Board members unanimously approved a letter of intent with the Buncher Co. to enter into an agreement to collaborate on redeveloping the URA-owned produce terminal in the Strip and Buncher property behind it as well as two parcels in Lawrenceville, one owned by the developer and one by the URA.
The city envisions riverfront housing, commercial and industrial development, and recreational amenities along the 6.5-mile stretch from Downtown to Highland Park. One key goal of the plan is to reconnect portions of Lawrenceville and the Strip to the river.
"This is really a regional transformative type of project along the Allegheny River," said state Sen. Jim Ferlo, a URA board member.
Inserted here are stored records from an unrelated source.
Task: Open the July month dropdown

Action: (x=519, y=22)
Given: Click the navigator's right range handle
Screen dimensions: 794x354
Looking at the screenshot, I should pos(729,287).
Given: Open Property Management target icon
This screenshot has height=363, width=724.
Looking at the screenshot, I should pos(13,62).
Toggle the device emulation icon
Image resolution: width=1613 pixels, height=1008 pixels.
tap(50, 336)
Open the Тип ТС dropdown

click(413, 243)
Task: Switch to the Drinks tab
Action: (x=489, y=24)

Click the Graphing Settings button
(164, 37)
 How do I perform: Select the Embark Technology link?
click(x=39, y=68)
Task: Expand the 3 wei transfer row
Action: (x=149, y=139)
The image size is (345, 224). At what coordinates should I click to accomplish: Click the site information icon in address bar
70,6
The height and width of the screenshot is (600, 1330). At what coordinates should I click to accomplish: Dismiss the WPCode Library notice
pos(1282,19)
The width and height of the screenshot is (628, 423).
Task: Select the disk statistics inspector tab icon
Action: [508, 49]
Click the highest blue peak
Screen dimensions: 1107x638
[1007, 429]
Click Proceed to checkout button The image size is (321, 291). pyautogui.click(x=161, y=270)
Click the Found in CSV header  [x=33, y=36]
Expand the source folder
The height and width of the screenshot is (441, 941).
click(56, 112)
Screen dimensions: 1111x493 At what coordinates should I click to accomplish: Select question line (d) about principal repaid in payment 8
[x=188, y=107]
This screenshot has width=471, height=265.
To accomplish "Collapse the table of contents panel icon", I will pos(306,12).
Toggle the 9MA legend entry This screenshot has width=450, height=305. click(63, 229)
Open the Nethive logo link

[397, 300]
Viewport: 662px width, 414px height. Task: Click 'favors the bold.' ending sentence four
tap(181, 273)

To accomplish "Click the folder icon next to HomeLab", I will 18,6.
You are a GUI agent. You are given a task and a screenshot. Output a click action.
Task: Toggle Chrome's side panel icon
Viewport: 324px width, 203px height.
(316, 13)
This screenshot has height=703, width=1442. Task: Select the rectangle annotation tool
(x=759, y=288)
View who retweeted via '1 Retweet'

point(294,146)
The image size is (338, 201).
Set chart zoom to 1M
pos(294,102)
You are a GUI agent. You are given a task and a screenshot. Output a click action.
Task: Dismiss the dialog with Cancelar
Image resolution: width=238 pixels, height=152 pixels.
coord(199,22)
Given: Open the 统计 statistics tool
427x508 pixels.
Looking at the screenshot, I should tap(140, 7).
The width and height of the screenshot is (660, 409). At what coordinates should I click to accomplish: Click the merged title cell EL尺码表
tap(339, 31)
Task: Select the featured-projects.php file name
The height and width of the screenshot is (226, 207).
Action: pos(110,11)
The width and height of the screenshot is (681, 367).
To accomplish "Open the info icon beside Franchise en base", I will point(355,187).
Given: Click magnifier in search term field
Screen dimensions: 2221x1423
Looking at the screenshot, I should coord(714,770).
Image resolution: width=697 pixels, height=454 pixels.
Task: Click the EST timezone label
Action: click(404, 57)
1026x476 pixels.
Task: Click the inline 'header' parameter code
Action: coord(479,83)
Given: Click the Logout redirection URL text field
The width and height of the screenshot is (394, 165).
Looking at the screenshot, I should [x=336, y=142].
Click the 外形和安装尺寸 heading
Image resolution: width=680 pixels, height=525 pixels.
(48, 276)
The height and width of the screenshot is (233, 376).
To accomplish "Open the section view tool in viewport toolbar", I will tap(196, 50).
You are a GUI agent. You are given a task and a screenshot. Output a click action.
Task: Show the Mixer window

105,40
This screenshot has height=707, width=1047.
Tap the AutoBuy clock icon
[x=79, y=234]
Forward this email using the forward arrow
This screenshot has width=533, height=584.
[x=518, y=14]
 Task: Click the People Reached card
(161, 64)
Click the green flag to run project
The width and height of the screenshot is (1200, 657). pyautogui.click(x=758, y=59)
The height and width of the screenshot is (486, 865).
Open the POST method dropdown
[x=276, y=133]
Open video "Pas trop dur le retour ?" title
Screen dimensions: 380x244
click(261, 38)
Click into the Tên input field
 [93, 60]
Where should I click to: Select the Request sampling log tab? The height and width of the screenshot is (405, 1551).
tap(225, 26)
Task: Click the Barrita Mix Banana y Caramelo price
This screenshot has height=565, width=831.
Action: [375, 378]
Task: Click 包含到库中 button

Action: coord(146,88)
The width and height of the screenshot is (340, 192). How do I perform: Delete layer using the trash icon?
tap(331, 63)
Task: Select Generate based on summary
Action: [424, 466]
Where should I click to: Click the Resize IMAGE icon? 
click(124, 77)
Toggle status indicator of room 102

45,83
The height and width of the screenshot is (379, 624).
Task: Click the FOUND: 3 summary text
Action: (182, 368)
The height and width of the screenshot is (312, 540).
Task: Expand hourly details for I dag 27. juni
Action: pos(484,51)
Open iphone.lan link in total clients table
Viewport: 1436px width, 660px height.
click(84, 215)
While the plan could take years or decades to develop, some elements already have emerged. A proposed master plan envisions about 1,000 units of riverfront housing on Buncher property in the Strip District behind the produce terminal. More housing would dot the river bank in Lawrenceville. There also is talk of a new trolley line possibly linking the Strip and Lawrenceville.
One controversial element of the plan involves the iconic produce terminal. Wholesalers, some of whom have been there decades, fear they will be kicked out and relocated once their leases expire in 2012.
However, URA board chairman Yarone Zober, chief of staff to Mayor Luke Ravenstahl, said after Thursday's meeting that "right now there are no plans to move out any wholesalers."
Mr. Zober said the city would be working with the merchants, Neighbors in the Strip, and the Buncher Co. to determine the "highest and best use" of the site.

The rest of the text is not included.